- Supreme Court of the United States

Decided June 13, 2022
- Full case name: Denezpi v. United States
- Docket no.: 20-7622
- Citations: 596 U.S. 591 (more)

Holding
- The double jeopardy clause does not bar successive prosecutions of distinct offenses arising from a single act, even if a single sovereign prosecutes them.

Court membership
- Chief Justice John Roberts Associate Justices Clarence Thomas · Stephen Breyer Samuel Alito · Sonia Sotomayor Elena Kagan · Neil Gorsuch Brett Kavanaugh · Amy Coney Barrett

Case opinions
- Majority: Barrett, joined by Roberts, Thomas, Breyer, Alito, Kavanaugh
- Dissent: Gorsuch, joined by Sotomayor, Kagan (Parts I and III)

Laws applied
- U.S. Const. amends. V

= Denezpi v. United States =

Denezpi v. United States, 596 U.S. 591 (2022), was a United States Supreme Court case in which the Court held that the double jeopardy clause does not bar successive prosecutions of distinct offenses arising from a single act, even if a single sovereign prosecutes them.

==Background==
An officer with the federal Bureau of Indian Affairs filed a criminal complaint against Merle Denezpi, a member of the Navajo Nation, charging Denezpi with three crimes alleged to have occurred at a house located within the Ute Mountain Ute Reservation: assault and battery, in violation of 6 Ute Mountain Ute Code §2; terroristic threats, in violation of 25 CFR §11.402; and false imprisonment, in violation of 25 CFR §11.404. The complaint was filed in a CFR court, a court which administers justice for Indian tribes in certain parts of Indian country where tribal courts have not been established. Denezpi pleaded guilty to the assault and battery charge and was sentenced to time served—140 days' imprisonment.
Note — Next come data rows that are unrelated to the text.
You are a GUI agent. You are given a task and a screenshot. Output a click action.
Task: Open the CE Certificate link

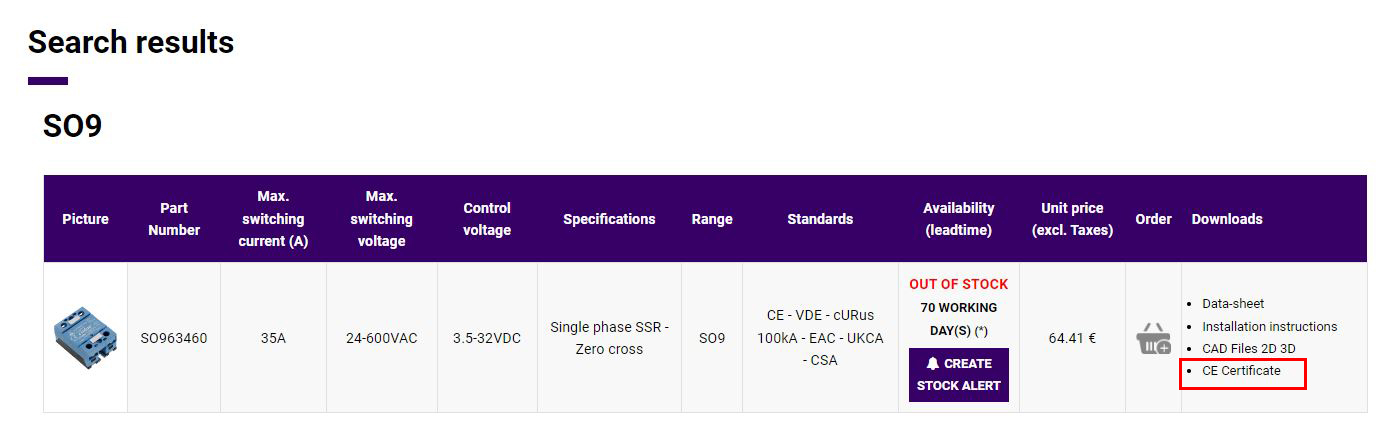(1241, 371)
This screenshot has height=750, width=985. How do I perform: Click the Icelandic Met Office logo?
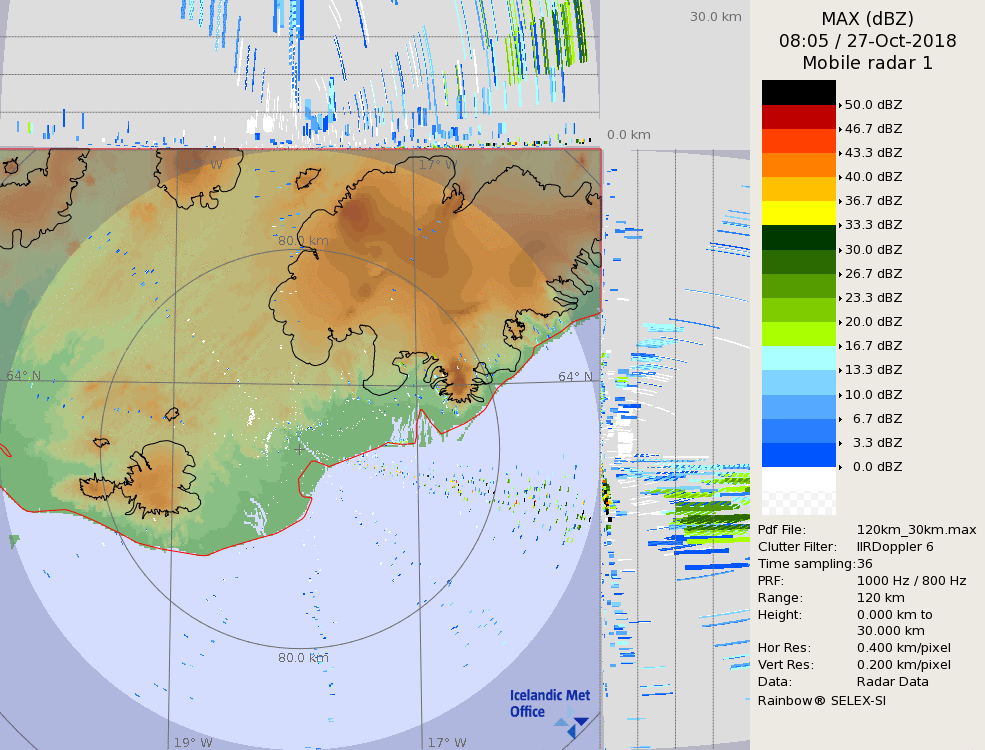click(x=549, y=705)
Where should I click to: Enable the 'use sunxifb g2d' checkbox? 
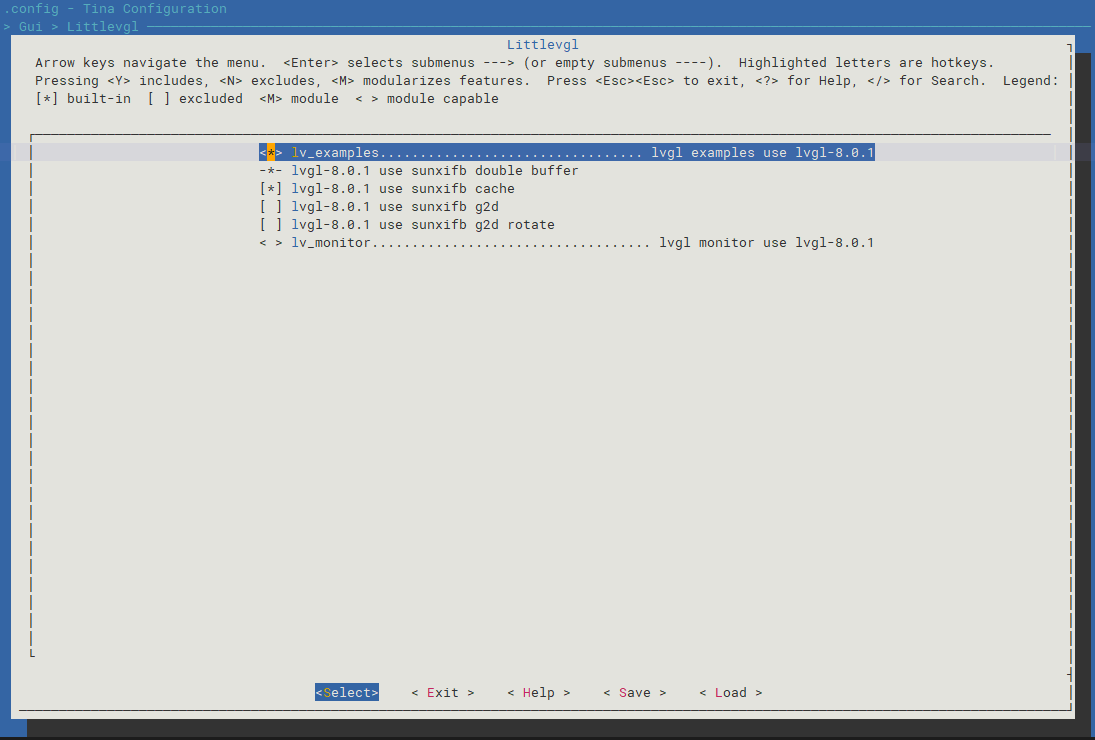tap(271, 207)
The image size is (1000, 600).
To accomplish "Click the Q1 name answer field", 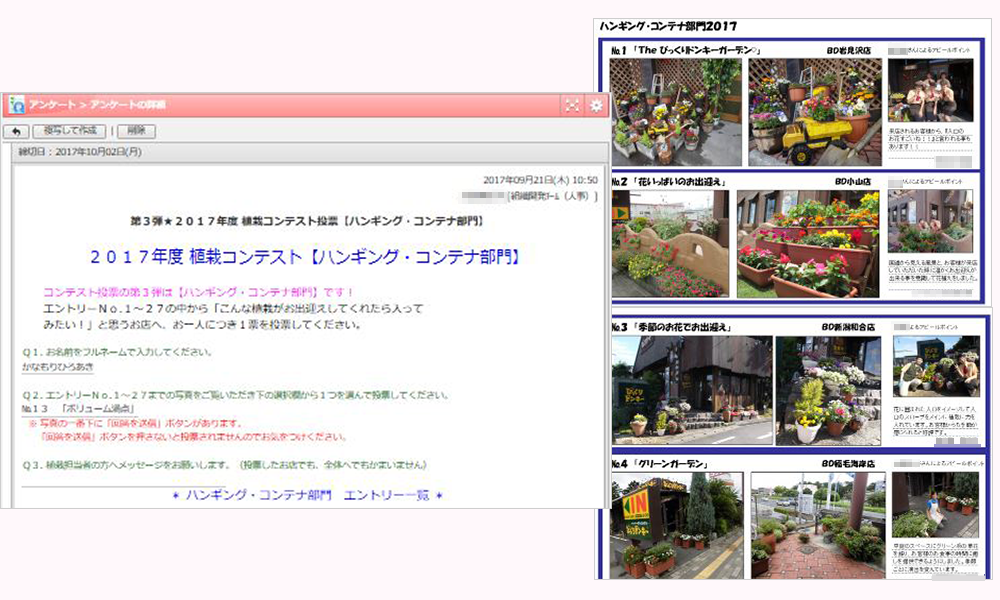I will [x=64, y=368].

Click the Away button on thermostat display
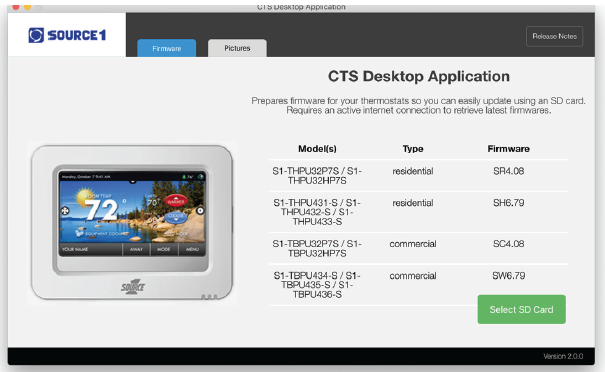[x=136, y=249]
Six months later, a federal grand jury in the District of Colorado indicted Denezpi on one count of aggravated sexual abuse in Indian country, an offense covered by the federal Major Crimes Act. Denezpi moved to dismiss the indictment, arguing that the Double Jeopardy Clause barred the consecutive prosecution. The district court denied Denezpi's motion. Denezpi was convicted and sentenced to 360 months' imprisonment. The Tenth Circuit Court of Appeals affirmed.